4. How long should the game last?
5. How do you win?
All these questions are linked to money in the end. The more stuff you have, the more it will cost.
We also had to come up with a set of absolute conditions. They are:
1. Replayability. Meaning, if you play it again tomorrow it will have a different a outcome and responses.
2. Time Limit - got to be quick. Ideally less than two minutes per card, so between 30 - 90 mins per game (depending on how many players).
3. Equality - Every battle game to be contested by two players who have to perform the same task.
Nobody likes reading the rules. What they don't tell you is that nobody likes writing them either. Hateful things. Much harder than you expect. You have to be brief AND you have to explain every detail of the game AND have an answer for every query that might pop up. Our solution was to have two versions: The Simple and The Detailed. See the graphics for the simple version here
These are your friends. They are barriers which keep your decision making linked to the real world.
For example, you will almost certainly have to decide how many cards do we need?
Well, make a prototype and test it, silly.
We started off with fifty cards but quickly found that it wasn't enough. In the end we settled for 120. Why? Because the manufacturer can fit maximum 120 cards onto one printing sheet. It would have cost us a small fortune to have just one card more.
Your parameters will be time, money or style based.

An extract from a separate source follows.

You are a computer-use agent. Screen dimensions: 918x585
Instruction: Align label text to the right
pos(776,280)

Card sizes - you can choose normal or poker. Poker cards are slightly bigger. We went for this because it meant more space for the silly words.
Dice - we needed a way of choosing who your opponent is. We considered a spinner type device and a couple of other things but ended up going for a pair of dice. Works a charm. We had to pay something in the region of £800 to have the tools made to build our Left/Right dice.

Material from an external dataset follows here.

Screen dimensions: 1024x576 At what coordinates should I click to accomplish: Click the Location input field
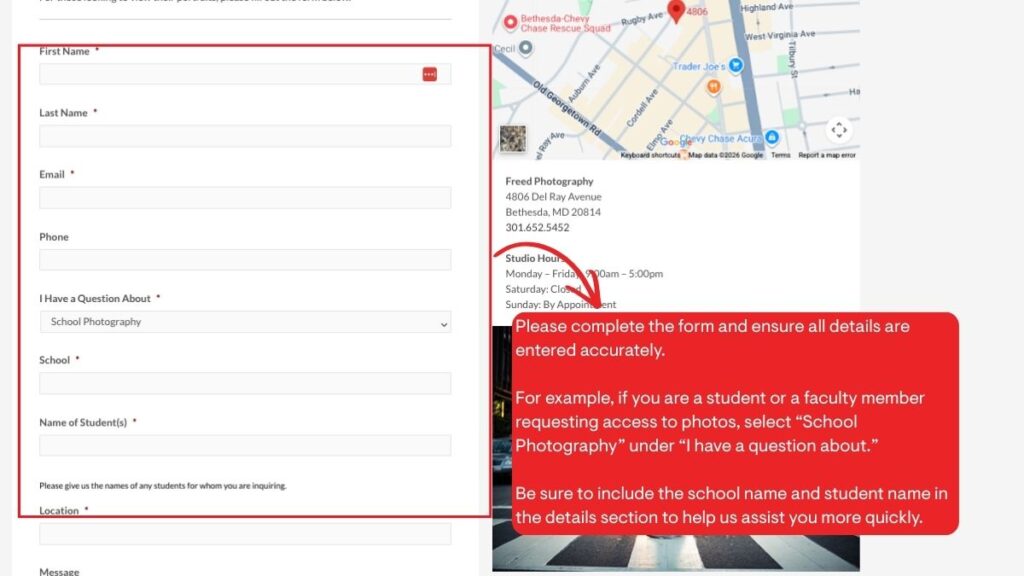245,534
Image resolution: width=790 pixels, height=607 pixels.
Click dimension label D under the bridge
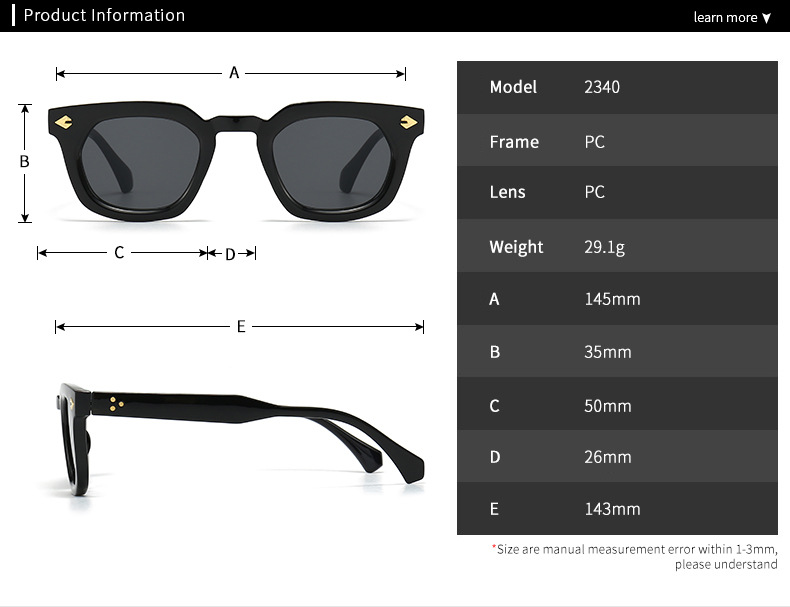[x=230, y=254]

Timer - we decided not to go for a timer because it would have cost more money to produce. Instead, we re-wrote all the timed games so that they ended when someone shouted "Stop!" or "Happy Birthday". --->
Box Size - this was a pretty big decision. You can have a box tailor made, or go with one off the shelf. You can have a plastic insert to keep all the bits nice and tidy, but it will cost extra. We went for a small box, off the shelf, with no insert. The reasons? Less waste, cheaper price, practical size. We had public criticism that the box is too small. My response - the game is 120 cards and two dice, how big do you need it? Stick it in your bag and shushhhhhh.
Thinking about it, money does have a big impact on the creative decisions you make. For instance, if you look at something like Exploding Kittens, there are less than 50 cards in the box and nothing else. It really is a thin game. But the box itself is fairly large, well made, has a plastic insert and so they charge £20 per box - and sell TONS. Honestly, it's not good value for money (or a good game - the rude version is extremely disappointing). It could fit in a bit of cardboard like a regular set of playing cards - but then they would be hard pressed to ask for a fiver for it. With Game Off, we went for a more modest price and box. Doesn't seem right to make something more expensive for no good reason. But then maybe I'm not a good businessguy man.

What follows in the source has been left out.